詳細は本日と金曜日のセミナーで解説するが、寿命予測というとアーレニウスプロットという考え方では研究開発に失敗するリスクが高くなる。
また、アーレニウスよりもラーソン・ミラー法の方が精度がよい、と言っていては駄目である。両者とも時間・温度換算則の方法なので特有の問題を抱えている。
具体的にクリープ破壊を取り上げて説明すると、セラミックスでSiCのように拡散クリープで進行することが科学的に明らかな場合には、寿命予測精度をそれなりに高くできる。
しかし、高分子成形体ではクリープのメカニズムが科学的に解明されていない。さらにレオロジーについてWLF式による時間・温度換算則が考案されたが、20世紀末にダッシュポットとバネのモデルが破綻し、現在再構築中である。

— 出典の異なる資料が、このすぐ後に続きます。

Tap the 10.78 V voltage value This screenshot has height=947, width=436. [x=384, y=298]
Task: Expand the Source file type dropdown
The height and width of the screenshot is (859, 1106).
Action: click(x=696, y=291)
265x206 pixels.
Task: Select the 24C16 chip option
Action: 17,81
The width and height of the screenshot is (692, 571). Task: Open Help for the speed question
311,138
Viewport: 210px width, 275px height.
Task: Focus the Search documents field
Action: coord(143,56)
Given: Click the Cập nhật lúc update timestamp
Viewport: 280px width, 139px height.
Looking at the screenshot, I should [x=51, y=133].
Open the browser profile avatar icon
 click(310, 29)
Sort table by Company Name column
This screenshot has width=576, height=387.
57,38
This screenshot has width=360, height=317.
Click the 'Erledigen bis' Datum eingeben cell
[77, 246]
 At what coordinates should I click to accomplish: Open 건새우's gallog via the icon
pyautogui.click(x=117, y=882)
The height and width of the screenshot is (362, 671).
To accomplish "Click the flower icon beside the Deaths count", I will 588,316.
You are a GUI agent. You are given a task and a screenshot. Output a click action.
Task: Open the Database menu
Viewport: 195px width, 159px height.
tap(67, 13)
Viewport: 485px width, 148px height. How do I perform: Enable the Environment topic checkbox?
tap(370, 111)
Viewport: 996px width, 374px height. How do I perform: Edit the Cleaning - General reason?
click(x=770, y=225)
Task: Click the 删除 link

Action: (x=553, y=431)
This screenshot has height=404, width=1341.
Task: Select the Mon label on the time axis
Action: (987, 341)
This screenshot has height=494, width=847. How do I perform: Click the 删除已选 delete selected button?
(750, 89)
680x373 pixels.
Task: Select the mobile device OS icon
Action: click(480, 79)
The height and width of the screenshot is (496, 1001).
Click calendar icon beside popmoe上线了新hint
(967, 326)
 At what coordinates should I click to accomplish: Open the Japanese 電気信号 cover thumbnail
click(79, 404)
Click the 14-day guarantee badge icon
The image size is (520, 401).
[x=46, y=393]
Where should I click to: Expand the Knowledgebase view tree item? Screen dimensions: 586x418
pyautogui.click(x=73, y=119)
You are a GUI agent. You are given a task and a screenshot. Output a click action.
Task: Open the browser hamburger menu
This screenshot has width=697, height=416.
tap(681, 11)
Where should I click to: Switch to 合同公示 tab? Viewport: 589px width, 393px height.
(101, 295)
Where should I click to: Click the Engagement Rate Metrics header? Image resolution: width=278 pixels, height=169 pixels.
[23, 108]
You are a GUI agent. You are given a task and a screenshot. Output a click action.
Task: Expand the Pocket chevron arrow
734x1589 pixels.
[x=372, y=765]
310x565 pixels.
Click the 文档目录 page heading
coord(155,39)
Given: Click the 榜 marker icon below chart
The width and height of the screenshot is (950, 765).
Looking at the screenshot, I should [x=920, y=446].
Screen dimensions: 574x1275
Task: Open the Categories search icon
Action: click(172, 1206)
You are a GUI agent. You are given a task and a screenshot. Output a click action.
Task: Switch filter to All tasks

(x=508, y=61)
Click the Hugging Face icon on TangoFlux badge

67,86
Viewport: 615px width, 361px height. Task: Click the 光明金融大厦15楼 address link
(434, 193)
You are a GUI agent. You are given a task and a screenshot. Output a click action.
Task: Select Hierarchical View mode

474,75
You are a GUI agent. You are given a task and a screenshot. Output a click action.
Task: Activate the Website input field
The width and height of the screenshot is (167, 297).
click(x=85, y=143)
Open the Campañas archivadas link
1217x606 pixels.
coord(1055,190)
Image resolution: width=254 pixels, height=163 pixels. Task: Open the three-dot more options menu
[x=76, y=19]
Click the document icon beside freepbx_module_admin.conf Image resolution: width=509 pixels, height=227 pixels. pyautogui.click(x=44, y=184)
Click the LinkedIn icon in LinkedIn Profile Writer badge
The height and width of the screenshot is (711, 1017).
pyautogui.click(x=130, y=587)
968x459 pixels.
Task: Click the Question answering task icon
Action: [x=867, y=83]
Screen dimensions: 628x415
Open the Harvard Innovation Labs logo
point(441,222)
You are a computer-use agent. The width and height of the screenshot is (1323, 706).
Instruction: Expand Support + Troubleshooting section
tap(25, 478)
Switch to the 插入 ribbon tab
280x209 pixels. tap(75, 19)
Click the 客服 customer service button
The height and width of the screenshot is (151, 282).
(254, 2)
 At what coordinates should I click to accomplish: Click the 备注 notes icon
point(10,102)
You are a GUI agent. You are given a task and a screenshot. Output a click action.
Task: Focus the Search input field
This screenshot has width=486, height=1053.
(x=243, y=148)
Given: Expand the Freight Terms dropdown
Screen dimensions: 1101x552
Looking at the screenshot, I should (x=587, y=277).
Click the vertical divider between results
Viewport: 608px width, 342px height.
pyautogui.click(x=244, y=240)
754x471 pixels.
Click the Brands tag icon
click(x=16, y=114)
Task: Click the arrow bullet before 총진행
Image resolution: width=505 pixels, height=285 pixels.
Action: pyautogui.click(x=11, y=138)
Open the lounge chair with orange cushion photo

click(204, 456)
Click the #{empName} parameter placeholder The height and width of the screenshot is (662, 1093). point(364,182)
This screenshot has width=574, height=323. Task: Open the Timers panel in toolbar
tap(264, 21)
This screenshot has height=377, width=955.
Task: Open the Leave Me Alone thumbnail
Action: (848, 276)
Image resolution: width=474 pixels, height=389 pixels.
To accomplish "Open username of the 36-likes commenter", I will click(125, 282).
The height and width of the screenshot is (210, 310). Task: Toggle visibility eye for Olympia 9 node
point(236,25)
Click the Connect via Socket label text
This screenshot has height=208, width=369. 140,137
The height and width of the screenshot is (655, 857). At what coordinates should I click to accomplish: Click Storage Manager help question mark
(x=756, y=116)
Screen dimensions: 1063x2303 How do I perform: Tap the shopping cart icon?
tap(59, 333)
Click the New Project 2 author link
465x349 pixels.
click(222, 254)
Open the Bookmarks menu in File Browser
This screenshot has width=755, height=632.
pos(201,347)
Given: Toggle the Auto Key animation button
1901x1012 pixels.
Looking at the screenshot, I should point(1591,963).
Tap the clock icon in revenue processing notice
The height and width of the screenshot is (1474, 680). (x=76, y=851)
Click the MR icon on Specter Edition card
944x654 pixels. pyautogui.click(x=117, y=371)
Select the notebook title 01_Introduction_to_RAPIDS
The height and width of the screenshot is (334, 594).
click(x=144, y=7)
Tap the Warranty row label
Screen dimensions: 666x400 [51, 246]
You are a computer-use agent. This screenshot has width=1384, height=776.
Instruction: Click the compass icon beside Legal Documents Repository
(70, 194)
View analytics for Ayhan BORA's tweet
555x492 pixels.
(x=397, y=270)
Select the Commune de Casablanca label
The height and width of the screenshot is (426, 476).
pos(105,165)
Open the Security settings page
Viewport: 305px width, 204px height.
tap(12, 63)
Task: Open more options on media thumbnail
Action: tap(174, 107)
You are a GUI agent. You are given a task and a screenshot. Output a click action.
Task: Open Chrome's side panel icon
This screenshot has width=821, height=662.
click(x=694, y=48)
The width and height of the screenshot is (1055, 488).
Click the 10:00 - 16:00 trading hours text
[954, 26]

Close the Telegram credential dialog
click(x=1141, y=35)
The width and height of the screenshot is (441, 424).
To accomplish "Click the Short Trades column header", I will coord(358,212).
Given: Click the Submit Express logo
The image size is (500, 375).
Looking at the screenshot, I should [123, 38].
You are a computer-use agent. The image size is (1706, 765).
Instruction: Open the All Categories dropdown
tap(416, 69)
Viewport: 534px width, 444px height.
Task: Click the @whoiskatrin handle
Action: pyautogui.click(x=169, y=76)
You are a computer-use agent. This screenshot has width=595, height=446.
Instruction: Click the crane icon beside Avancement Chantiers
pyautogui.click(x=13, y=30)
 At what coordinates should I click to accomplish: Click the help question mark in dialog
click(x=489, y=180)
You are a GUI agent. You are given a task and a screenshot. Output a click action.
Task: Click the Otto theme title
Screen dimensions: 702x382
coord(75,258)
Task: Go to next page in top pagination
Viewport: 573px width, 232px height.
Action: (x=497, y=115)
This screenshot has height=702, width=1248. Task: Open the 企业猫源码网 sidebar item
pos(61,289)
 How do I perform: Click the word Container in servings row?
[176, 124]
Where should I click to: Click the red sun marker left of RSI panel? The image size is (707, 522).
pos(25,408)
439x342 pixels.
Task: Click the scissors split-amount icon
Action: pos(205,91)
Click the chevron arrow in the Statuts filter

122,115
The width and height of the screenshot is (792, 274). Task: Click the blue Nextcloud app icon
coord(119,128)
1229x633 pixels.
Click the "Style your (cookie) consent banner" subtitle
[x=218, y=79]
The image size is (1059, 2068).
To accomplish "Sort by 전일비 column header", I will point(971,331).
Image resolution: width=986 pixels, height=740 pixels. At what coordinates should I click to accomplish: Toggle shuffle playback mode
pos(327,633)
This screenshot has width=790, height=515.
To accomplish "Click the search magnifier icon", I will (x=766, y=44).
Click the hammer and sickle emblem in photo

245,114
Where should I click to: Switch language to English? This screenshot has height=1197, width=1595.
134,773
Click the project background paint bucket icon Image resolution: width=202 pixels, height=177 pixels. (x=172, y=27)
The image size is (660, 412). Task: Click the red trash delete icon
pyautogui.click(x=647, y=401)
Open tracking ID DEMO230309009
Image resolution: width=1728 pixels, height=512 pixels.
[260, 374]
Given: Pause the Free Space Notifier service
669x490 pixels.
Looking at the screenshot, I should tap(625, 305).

このような科学的に未解明な部分を抱えている状態で寿命予測を行うとどうなるか。これは説明の必要は無いと思うが、予測された結果が非科学的であることを覚悟しなければならない。
それならば、統計学による方法の方がまだ信頼性が出てくる。金属材料でも、例えば御巣鷹山の飛行機事故のように寿命予測を失敗した事例が存在するのだ。高分子材料の寿命予測についてもう少し慎重に熟考した方が良い。